Document segment

%%

Film Reviews


By • May 2nd, 2004 •

Share This:

Running time: 83 minutes

Director John Gallagher’s CUPIDITY won the Audience Award for Best Feature Film at last year’s New York Independent Film Festival. Based on a story that was improvised by him and the cast, this docucomedy concerns a garbage man named James (James Gilmartin) who is encouraged by his sister to join a dating service after being dumped by his girlfriend. This becomes an odyssey of dates, which all seem to come out of a funhouse of incompatibility.

The film is wall to wall with talented new faces, who are exactly the type one would hope the festival would shine its light on. The film itself has the effect of a showcase for actors, and at the helm is Gilmartin, who won Best Actor for his performance at the Queens International Film Festival. He has appealing charisma, personality, and good comic timing as he carries us through the film. And his good looks shouldn’t be held against him (a “female critic” at the festival said she was too shy to approach him). Indeed, he does have a strong leading man sensibility, and demonstrates a true understanding of what an actor must bring to the role of the male lead in a romantic comedy: a man who has a personal sense of dignity and charm, while having the ability to laugh at himself. We feel sorry for the guy, while having little question that he’s of a strong enough personal character to find his way through the loneliest moments. Someone to laugh with, not at, James draws us in, and we are thoroughly entertained by him. And I like that even though he’s the character who’s supposed to have our sympathy, he’s still prone to an occasional ugly bout of anger, and he comes on a little too strong for one date (Heidi Kristoffer) when he sees a chance to hop in the sack.

Each date serves as a comedic set piece. One after the other, they simultaneously offer James different, and at times bizarre, obstacles to finding the right woman. Each actress gives the audience something fresh, interesting, and funny to watch, as when one date (Roxanne Racitano) tries to get her dog to sit by yelling commands at it from her cell phone through a speaker phone at home. Or when another (Stephanye Dussud) refers to James as “one of those American guys who only speaks English,” which is a particularly poignant comment in New York, where the film takes place (and yes, the lady in question is a French-speaker). One actress, Shae Kennedy, does a fabulous job of playing two characters who are sisters. Although she’s not playing opposite herself in the same scene, I thought her work was just as praise-worthy as Cate Blanchett’s in “Coffee and Cigarettes”.

Of these dates, James puts up with a stalker played by Michele Coniglio, whose performance won Best Actress at the same NYIIFV Festival last year. What I liked most about her character was that we are shown her own small side-story, which is not at all pertinent to the plot of the film, but adds a touching and intriguing layer of interest.

%%

Your task
In the CUPIDITY review, what does the reviewer like most about the stalker character played by Michele Coniglio, and why?

Recorded information
%%

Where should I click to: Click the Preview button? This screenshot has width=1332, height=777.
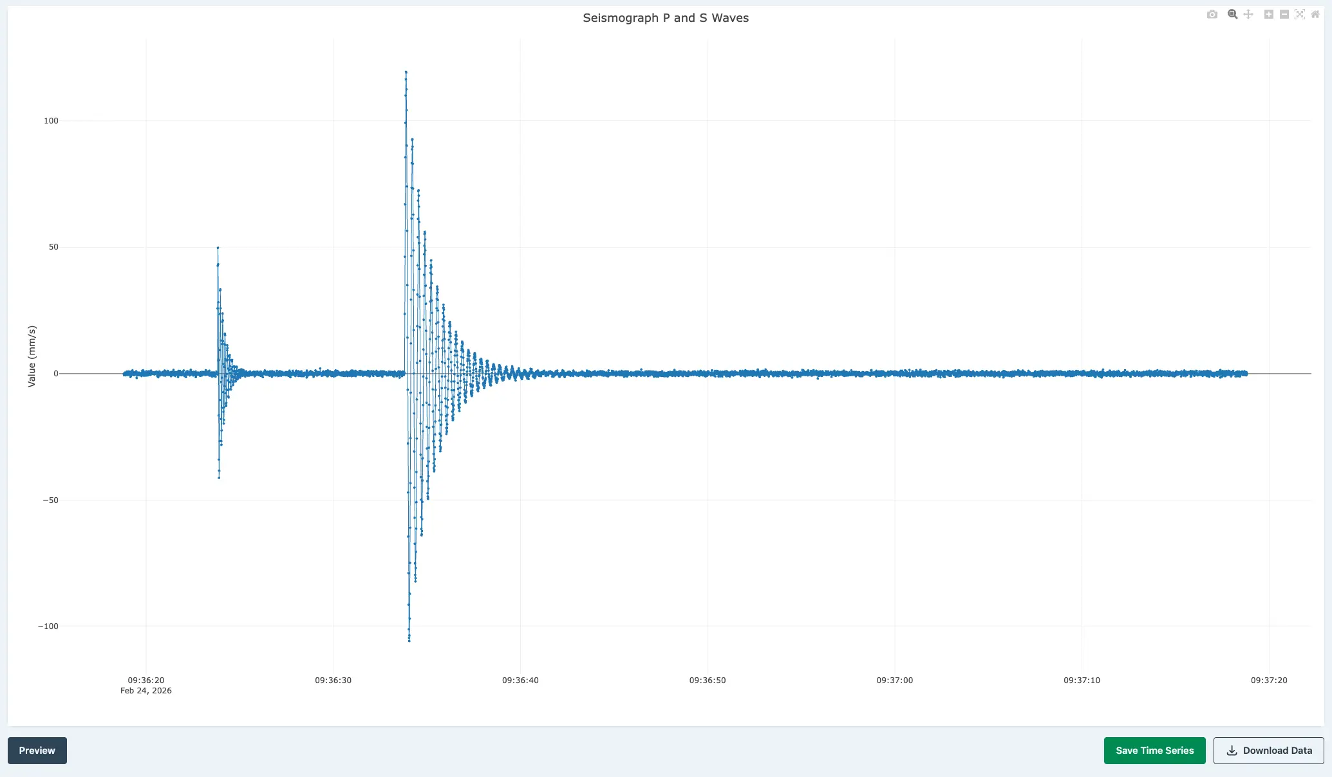pos(37,750)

%%

Response to this exercise
The reviewer likes most that the film shows her own small side-story. It has nothing to do with the film's plot, but it adds a touching and intriguing layer of interest.